Whether your sales up or down, there has to be a reason. So what's behind the participation slump among students who don't qualify for free or reduced-priced meals? Some school nutrition professionals say it's a clear case of cause and effect: paying kids don't like the new menus, so they're not buying. But a recent report from the Food Resource and Action Center describes a much more complex set of circumstances. So does the experience of one well-to-do Kansas high school, where competitive foods are losing ground to the healthier, reimbursable "deal meal." This program has been sponsored by The Tabard Inn. located in Washinton DC.

"The vast majority of schools are offering competitive foods. USDA research says that competitive foods drive students away from the school meals program. They create stigma, especially for middle and high school students, where it's not necessarily the cool thing to be participating in the school meals program"

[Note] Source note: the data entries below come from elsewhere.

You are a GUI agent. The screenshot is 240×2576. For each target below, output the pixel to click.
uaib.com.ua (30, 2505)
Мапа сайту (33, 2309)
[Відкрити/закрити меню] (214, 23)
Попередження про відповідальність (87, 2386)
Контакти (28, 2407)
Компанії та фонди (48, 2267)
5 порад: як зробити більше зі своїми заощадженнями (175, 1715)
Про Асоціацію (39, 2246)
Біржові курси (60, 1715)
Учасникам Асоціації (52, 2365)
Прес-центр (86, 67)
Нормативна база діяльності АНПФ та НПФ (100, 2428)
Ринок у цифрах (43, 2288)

--Jessie Hewins on Inside School Food

"We were anticipating a drop in our a la carte sales, just like all the other schools implementing Smart Snacks. However, our reimbursable meals are up. Part of that is due to the fact that we've turned everything inside of the serving area into a potential reimbursable meal. We're calling it a 'meal deal.'"

"We encourage the high schools kids to take a whole apple or banana with them, to eat in study hall or before practice, and a lot of them are doing that. It's the change we want to see. The more popular students are being role models in this, and that's helping a lot."